The prospects of the bill are uncertain, and it is unclear what steps the agency could take and how prevalent the issue is. Still, the discussion comes amid growing questions about the possibility of artificial intelligence being used to manipulate government and democratic processes.
“We need some thoughtful regulation to promote efficient use of AI and effective use, and also to limit harmful uses, and certainly any kind of malevolent or malicious use of comment forums,” said Nigel Melville, a technology professor at the University of Michigan.
There has been turmoil and controversy with federal agency comments before. In 2017, the Federal Communications Commission’s Restoring Internet Freedom rulemaking process about net neutrality attracted nearly 22 million comments. The office of the New York Attorney General later said that 18 million of those comments were fake and these comments were funded by broadband companies to give the impression of popular support.
The rapid growth of generative AI tools could make it worse, and it’s going to get much more difficult over time to tell the difference between a machine-made comment and a comment from a real human, said Melville.
Feedback Matters
Under the Administrative Procedure Act, agencies are required to solicit and consider public comment when developing rules and regulations.
“They have extensive internal procedures for assessing the validity of what information is provided by comments,” said Bridget Dooling, a law professor at Ohio State who specializes in administrative law and regulatory policy.
“It makes a lot of sense for agency staff to be aware of the possibility of mal-attributed or fake comments, whether they’re generated by AI or generated by somebody with a lot of time on their hands,” Dooling said.
In a 2023 paper for the Brookings Institution, Dooling co-wrote that generative AI combined with a mass comment campaign could slow the rulemaking process even more.
“Generative AI disturbs this equilibrium because it may help bad actors generate comments that look more persuasive, i.e., comments that seemingly present evidence beyond mere sentiment,” the paper said.
While the issue of comments created by AI bots crowding out those of constituents could ostensibly affect any federal agency, Barrasso’s bill would specify only that comments under the Federal Land Policy and Management Act come from “citizens of the United States.”
Barrasso is concerned that comments from a bot or a foreign country would be given the same level of considerations as those directly impacted by regulatory changes.
A representative of the Bureau of Land Management, which is an agency within the Interior Department, declined comment when asked about Barrasso’s bill.
But when questioned by Barrasso at a Senate committee hearing earlier this year, Tracy Stone-Manning, the director of the BLM, said: “We read the comments very thoroughly. I think that we can tell when it’s a bot and when it’s a Russian and when it’s an actual Idahoan.”
Filtering Submissions
A 2019 report by the Senate Permanent Subcommittee on Investigations found that most federal agencies don’t have a system in place to address allegations of comments submitted under false identities. The report said at the time that agencies didn’t have consistent policies when it came to screening comments.

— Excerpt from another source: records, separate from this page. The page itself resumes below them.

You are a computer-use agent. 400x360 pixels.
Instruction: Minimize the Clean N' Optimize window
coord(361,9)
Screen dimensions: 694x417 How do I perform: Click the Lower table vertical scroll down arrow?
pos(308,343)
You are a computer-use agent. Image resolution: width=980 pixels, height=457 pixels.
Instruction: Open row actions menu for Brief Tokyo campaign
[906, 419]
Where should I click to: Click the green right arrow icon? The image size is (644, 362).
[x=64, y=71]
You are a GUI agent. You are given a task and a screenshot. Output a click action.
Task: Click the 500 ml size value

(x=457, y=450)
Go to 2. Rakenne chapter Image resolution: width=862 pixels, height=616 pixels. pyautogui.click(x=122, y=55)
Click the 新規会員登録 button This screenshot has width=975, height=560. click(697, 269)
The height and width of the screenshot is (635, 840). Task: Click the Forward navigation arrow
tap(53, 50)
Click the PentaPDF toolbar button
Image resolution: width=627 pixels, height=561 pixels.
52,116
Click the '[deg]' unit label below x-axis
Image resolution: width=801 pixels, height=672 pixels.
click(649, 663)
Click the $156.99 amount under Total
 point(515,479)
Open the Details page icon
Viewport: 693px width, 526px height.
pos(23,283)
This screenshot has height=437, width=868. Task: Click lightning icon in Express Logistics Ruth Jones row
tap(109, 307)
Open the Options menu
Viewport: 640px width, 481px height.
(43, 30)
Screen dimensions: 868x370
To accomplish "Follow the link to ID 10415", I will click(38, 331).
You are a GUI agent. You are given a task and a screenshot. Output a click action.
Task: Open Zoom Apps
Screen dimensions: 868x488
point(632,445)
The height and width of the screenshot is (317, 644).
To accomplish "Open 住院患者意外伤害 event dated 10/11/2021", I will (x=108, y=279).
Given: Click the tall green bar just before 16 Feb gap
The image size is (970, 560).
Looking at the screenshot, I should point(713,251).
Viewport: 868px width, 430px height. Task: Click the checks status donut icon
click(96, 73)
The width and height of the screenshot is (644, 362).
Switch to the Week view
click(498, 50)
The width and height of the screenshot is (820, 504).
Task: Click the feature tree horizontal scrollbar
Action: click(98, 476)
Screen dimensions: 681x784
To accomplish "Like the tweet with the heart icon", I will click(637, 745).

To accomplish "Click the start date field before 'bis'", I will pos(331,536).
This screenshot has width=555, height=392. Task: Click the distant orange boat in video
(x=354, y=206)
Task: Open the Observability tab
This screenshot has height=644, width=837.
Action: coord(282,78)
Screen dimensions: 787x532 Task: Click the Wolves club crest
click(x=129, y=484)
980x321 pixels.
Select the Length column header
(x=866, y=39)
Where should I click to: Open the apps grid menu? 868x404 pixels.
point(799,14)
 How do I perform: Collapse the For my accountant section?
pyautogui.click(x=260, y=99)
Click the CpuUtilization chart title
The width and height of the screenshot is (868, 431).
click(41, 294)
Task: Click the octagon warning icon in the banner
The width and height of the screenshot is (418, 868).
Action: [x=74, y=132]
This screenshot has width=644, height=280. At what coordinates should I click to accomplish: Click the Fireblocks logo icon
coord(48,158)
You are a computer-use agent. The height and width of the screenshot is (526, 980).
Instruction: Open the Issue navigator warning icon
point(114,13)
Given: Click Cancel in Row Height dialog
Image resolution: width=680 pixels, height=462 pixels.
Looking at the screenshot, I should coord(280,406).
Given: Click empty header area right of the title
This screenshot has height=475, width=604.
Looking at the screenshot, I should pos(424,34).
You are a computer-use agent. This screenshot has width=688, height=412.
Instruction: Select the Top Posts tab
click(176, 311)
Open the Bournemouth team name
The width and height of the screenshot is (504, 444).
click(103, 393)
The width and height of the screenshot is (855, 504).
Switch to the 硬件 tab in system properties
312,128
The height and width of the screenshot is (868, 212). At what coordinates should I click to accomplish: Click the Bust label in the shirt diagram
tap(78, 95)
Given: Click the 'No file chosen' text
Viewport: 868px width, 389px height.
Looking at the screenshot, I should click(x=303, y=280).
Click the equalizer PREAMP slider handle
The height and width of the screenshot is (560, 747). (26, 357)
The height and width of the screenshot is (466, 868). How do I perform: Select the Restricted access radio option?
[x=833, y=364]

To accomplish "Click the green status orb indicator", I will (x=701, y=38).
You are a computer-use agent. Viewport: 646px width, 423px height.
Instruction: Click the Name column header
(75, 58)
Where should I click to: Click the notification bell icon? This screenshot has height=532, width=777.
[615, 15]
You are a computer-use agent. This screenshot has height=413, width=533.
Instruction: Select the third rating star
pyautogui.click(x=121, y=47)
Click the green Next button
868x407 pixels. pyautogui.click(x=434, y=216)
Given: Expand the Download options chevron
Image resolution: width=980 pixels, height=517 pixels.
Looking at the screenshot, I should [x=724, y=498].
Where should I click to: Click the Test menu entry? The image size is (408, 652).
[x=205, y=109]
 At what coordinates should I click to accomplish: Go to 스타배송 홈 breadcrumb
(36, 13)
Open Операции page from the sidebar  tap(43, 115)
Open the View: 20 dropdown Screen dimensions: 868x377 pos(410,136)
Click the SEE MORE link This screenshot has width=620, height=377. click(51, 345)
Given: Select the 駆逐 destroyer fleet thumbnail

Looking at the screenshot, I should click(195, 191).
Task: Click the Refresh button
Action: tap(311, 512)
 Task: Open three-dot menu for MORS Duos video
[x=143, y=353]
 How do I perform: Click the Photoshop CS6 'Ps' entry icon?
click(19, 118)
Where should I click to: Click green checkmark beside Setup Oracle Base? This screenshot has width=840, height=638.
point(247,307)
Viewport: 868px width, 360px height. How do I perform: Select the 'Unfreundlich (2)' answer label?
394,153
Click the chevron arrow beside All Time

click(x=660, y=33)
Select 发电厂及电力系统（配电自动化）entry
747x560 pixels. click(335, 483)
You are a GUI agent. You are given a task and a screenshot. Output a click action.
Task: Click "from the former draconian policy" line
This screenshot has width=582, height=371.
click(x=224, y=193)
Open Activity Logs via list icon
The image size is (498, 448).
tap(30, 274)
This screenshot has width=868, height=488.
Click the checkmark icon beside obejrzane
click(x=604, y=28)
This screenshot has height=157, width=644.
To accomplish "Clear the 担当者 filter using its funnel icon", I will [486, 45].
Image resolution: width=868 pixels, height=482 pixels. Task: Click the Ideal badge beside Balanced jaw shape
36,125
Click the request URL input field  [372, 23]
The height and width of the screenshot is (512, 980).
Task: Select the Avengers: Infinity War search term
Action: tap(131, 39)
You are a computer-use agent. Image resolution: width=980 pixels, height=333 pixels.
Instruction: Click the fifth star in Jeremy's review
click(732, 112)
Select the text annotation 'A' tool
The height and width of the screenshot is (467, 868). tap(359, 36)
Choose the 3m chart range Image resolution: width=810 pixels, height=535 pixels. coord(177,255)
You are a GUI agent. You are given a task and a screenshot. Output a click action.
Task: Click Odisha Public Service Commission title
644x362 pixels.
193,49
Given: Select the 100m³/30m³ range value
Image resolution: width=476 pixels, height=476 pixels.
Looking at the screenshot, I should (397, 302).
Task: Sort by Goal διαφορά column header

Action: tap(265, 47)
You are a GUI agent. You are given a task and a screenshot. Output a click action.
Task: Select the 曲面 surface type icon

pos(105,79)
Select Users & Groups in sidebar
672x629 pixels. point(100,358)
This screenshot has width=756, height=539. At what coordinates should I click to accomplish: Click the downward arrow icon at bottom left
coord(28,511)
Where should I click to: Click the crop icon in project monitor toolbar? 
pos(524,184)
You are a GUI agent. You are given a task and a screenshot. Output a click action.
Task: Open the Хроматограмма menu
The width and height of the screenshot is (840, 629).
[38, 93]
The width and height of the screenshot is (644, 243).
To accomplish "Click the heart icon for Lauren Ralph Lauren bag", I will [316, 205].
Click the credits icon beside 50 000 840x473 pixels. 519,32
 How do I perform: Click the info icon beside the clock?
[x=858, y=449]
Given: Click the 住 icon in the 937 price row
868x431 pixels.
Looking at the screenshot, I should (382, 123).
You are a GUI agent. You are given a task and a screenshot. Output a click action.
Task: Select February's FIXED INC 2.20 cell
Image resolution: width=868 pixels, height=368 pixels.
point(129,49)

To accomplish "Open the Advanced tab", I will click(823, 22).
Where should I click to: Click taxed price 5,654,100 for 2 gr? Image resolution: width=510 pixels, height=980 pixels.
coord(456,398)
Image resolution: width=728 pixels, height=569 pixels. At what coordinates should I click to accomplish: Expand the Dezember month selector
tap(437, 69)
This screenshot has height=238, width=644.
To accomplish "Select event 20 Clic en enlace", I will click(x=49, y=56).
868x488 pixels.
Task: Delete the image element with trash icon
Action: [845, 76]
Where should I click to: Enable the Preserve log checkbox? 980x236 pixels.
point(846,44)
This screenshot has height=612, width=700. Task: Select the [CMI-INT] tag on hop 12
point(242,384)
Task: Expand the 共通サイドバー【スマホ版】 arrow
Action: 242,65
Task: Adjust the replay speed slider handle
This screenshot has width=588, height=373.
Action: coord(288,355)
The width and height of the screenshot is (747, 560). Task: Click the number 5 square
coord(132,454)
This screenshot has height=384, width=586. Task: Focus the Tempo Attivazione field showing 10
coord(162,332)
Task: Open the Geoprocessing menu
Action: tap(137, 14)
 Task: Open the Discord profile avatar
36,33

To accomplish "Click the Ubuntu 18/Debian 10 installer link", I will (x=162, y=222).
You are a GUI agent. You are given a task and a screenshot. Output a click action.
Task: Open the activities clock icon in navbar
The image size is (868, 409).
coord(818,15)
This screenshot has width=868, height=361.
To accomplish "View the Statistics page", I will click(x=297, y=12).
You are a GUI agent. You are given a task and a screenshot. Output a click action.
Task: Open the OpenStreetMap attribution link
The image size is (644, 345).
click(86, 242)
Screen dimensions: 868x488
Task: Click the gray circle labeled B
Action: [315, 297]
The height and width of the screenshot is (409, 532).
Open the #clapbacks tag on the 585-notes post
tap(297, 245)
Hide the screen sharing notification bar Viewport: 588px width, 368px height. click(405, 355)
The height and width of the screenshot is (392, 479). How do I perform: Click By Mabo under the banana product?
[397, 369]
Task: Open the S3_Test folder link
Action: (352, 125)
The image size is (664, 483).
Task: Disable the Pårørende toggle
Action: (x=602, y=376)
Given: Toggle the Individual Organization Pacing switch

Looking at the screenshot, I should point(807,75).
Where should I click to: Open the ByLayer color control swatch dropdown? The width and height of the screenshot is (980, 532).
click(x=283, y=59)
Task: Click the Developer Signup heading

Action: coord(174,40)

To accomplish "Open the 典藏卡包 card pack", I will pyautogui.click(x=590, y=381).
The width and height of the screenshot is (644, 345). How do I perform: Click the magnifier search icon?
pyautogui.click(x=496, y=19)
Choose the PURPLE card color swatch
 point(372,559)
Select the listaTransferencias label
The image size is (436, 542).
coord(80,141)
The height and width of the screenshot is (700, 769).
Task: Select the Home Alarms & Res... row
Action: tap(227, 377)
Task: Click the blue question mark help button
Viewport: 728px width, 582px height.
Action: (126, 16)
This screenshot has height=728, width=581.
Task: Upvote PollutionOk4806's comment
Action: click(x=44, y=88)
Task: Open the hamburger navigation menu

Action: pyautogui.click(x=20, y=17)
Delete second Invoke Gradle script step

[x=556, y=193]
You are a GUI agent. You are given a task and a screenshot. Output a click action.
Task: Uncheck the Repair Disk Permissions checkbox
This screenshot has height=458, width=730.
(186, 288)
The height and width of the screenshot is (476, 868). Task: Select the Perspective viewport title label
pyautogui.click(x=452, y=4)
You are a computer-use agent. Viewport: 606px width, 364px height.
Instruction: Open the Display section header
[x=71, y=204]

But Dooling, the Ohio State professor who previously worked at the Office of Management and Budget’s Office of Information and Regulatory Affairs, pointed out in her 2023 paper that regulations.gov, which is used by most agencies to submit comments, “already implements several techniques to manage large volumes of comments.”
It would be logistically complex to make sure only US citizens were allowed to comment, Dooling said.
“It will almost certainly deter US citizens, as well as others, from commenting,” Dooling said, referring to Barrasso’s bill. “And we have spent decades trying to encourage the public to comment on proposed regulations and things like this that would raise the barriers to commenting should be viewed skeptically and carefully.”